Es evidente que la vida moderna trae sus premuras. Que el tiempo no alcanza para nada y que cada día nos llenamos más de quehaceres importantes o de las exigencias que las aglomeraciones y las multitudes nos imponen. El sentimiento de la solidaridad se pierde bastante y por supuesto, en nuestro medio principalmente, las normas del civismo y la cortesía desaparecieron.* Es impactante ver cómo las entidades públicas y privadas viven inventándose sistemas para que las personas, los usuarios, los clientes acepten aún a regañadientes el concepto del turno, de la fila, de la espera, de la cola, como decimos entre nosotros.*
La vida cotidiana trae para el colombiano la prisa, el afán, la velocidad. Pero la Costa Caribe se gana todos los premios y en especial el barranquillero pareciera que siempre estuviese con las angustias de ir al baño. Si nos ponemos a observar en las grandes y pequeñas tiendas, en los cines, en los cajeros o frente a ellos, en la movilidad peatonal y sobre todo en la vehicular, en la atención que genera la prestación de un servicio, en las filas de cualquier sitio a la hora que escojan, en la actividad que elijan o en la atención que necesiten, en todos estos sitios y situaciones el desespero y la intolerancia (ese término tan brillantemente explicado por nuestro excelente vecino de columna, el doctor Harold Martínez) todo ello se multiplica.

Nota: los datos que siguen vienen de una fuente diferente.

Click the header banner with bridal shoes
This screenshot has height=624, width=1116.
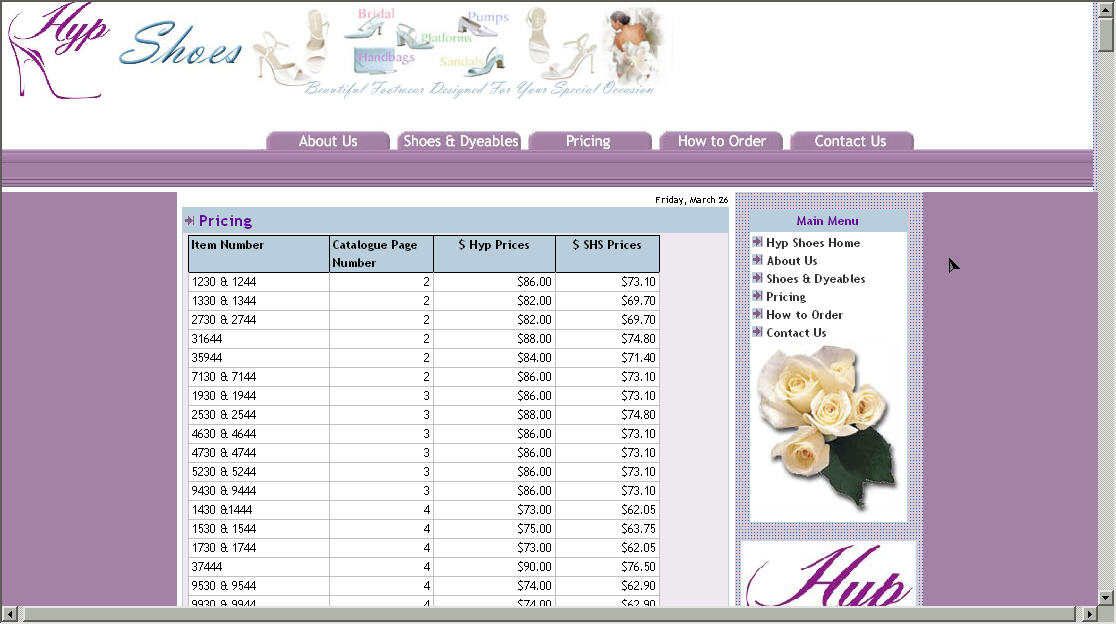coord(460,50)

La impresión de un buen observador, cuando no se nos vuela la piedra, por el abuso de quien pretende de vivo superarnos el turno es la sensación de que la angustia es global. Es esa oleada de ansiedad que carcome el alma como si el alma, aquella de Platón, se nos fugara del fondo de las tripas hasta llevarnos al desespero. El barranquillero nacido aquí o el foráneo que aquí se crió o llega, no sabe esperar para nada y ante nada. Este verbo, el verbo esperar, ya no se conoce, no se utiliza. ¿Qué es eso ?, ¿acaso se come? Por supuesto el tejido social-individual se rompe con frecuencia y llega fácil la discusión, la confrontación, el reclamo, que es como la agonía de los imposibles, la acusación insultante. ¿Para qué entonces asombrarse de que brille el puñal o el revólver o el punzón porque el otro o la otra nos sacaron la lengua o nos hicieron una mueca?
El cómplice natural de todo esto es quien atiende, quien presta el servicio, quien lidia con el público. Las entidades deben educar a sus empleados y corregirlos cuando contesten o atiendan o permitan la interrupción de otra persona cuando están asesorando y no han culminado la atención de quien antes está al frente de ellos. Es la única manera de defendernos contra el intruso que interrumpe con la patanería típica por encima del hombro para entregar unos papeles o pedirle una explicación a quien nos está respondiendo hace quince minutos y este, porque así somos, desvía la atención hacia nosotros dedicando la suya al forastero maleducado, desesperado, intruso, atrevido y por supuesto blandiendo nuestra principal característica costeña: la mala educación.
Por supuesto no vamos a corregir este modo de ser ni estas malas costumbres. Muchas veces hay que tomar las cosas con humor, pero por supuesto hay un límite.* En lo que sí debemos ponernos de acuerdo en todos los niveles es en hacer un esfuerzo para entender que el verbo “esperar” sí existe. Pero ¡carajo! ¿Y qué hacemos entonces con los taxis, los buses, las motos, la carretilla, el carro de mula?, ¿qué hacemos doctor Walil?